Qualid Filsde Mohamed Chine,Sami Anwar Rashad Ahmed
03 Décembre 2018•Mise à jour: 03 Décembre 2018
AA/ New York
Des discussions menées via l'application WhatsApp au cours desquelles Jamal Khashoggi a critiqué le prince héritier saoudien Mohammed bin Salman, pourraient être à l'origine de l’assassinat du journaliste, a rapporté dimanche CNN International.
La chaîne d’information américaine a diffusé le texte des discussions menées sur WhatsApp entre Khashoggi et l’activiste saoudien Omar bin Abdulaziz résidant au Canada.
"CNN" a émis l'hypothèse que les discussions de Khashoggi avec Omar bin Abdulaziz, très critiques à l’égard du prince héritier d'Arabie saoudite, ont été l'un des facteurs à l'origine du meurtre.
Khashoggi était en contact avec l’activiste depuis octobre 2017, a indiqué la chaîne, notant qu'elle a reçu de ce dernier plus de 400 discussions menées via WhatsApp, notamment des enregistrements audio, des photos et des vidéos.
Abdulaziz a poursuivi ses discussions avec Khashoggi sur WhatsApp jusqu’en août 2018, avant d’opter pour un autre canal, après avoir découvert que son téléphone était surveillé.
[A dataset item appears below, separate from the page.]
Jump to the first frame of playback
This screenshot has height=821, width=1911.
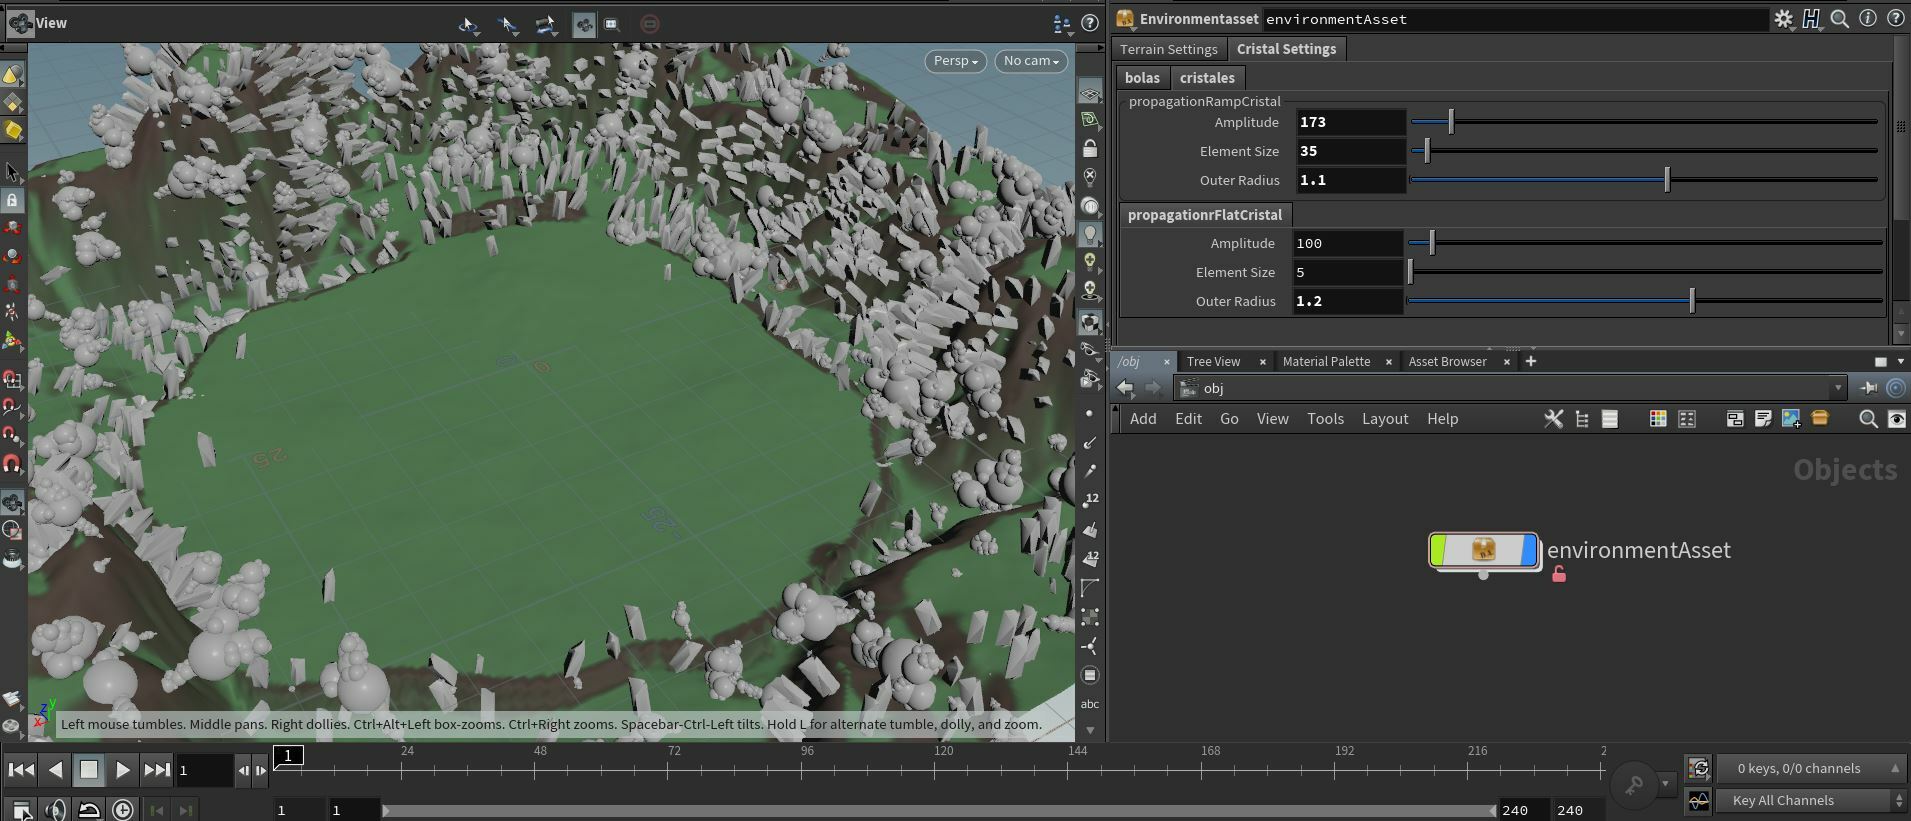coord(21,770)
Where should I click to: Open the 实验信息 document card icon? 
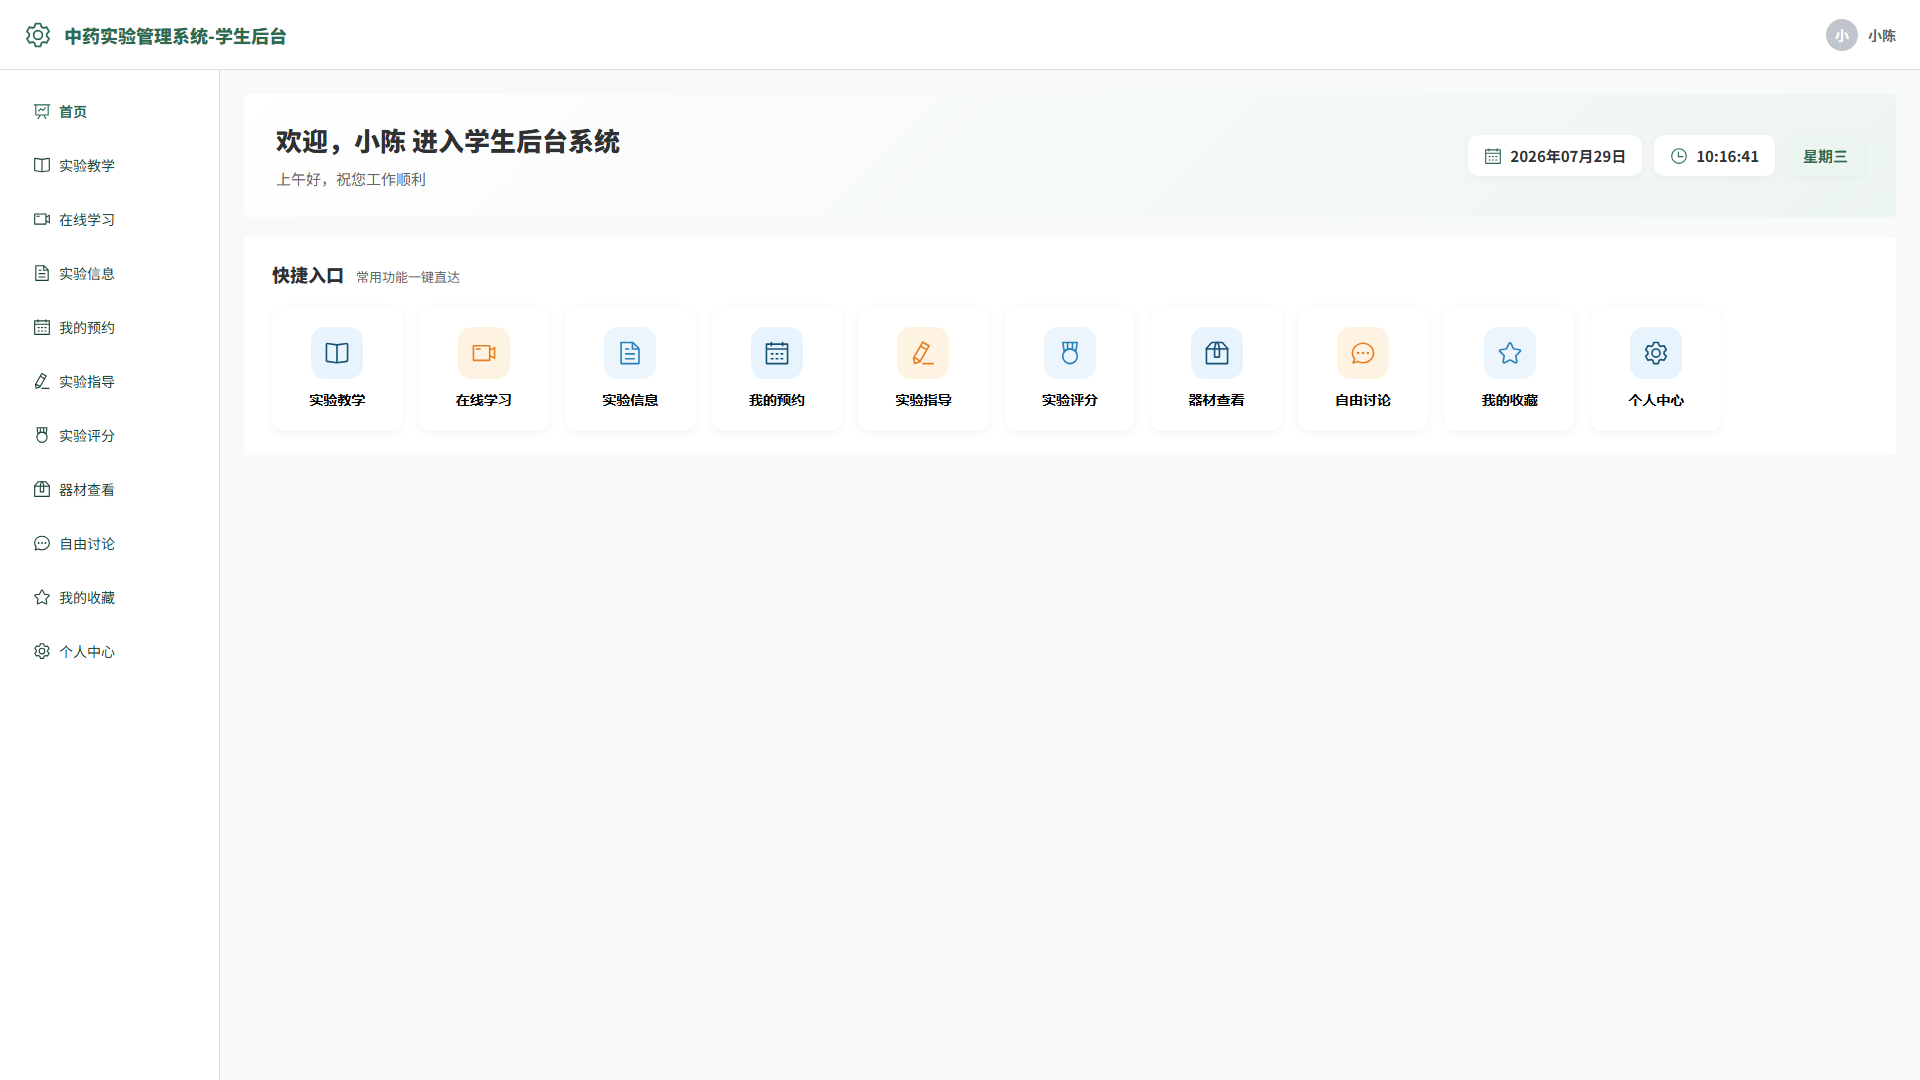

Dans l’un de ses messages, Khashoggi a écrit, au sujet du prince héritier saoudien, "Il aime la force et la répression". Il l’a en outre qualifié de «monstre» susceptible de dévorer tout le monde sur sa route (vers le pouvoir), y compris ses propres partisans.
Dans des déclarations à CNN, Abdulaziz a déclaré qu’il avait commencé à planifier avec Khashoggi, le lancement sur les réseaux sociaux, d'un mouvement de jeunes visant à demander des comptes au régime saoudien.
"Jamal a estimé que le problème était Mohammed bin Salman et que ce garçon devrait être arrêté", a-t-il déclaré.
L’activiste a indiqué qu’en août dernier, il a soupçonné son téléphone d’être surveillé après avoir été piraté. Khashoggi a été tué deux mois plus tard, a-t-il souligné.
"Le piratage téléphonique a joué un rôle important dans ce qui est arrivé à Jamal, en fait, je suis consterné", a-t-il relevé.
Bin Abdulaziz a déclaré avoir rencontré en mai dernier à Montréal, au Canada, des représentants des autorités saoudiennes qui l’ont informé que le prince héritier suivait ses messages diffusés sur Twitter.
Il a noté avoir enregistré le dialogue avec ces responsables, soulignant que l'un d'entre eux lui a dit: "Nous vous avons apporté une lettre de Mohammed bin Salman."
Les responsables saoudiens lui ont également demandé de se rendre à l'ambassade de son pays au Canada afin d’obtenir certains documents, a-t-il affirmé, précisant qu'il en avait informé Khashoggi.
Cependant, le journaliste l’a conseillé de ne pas y aller et de rencontrer plutôt ces individus dans des lieux publics.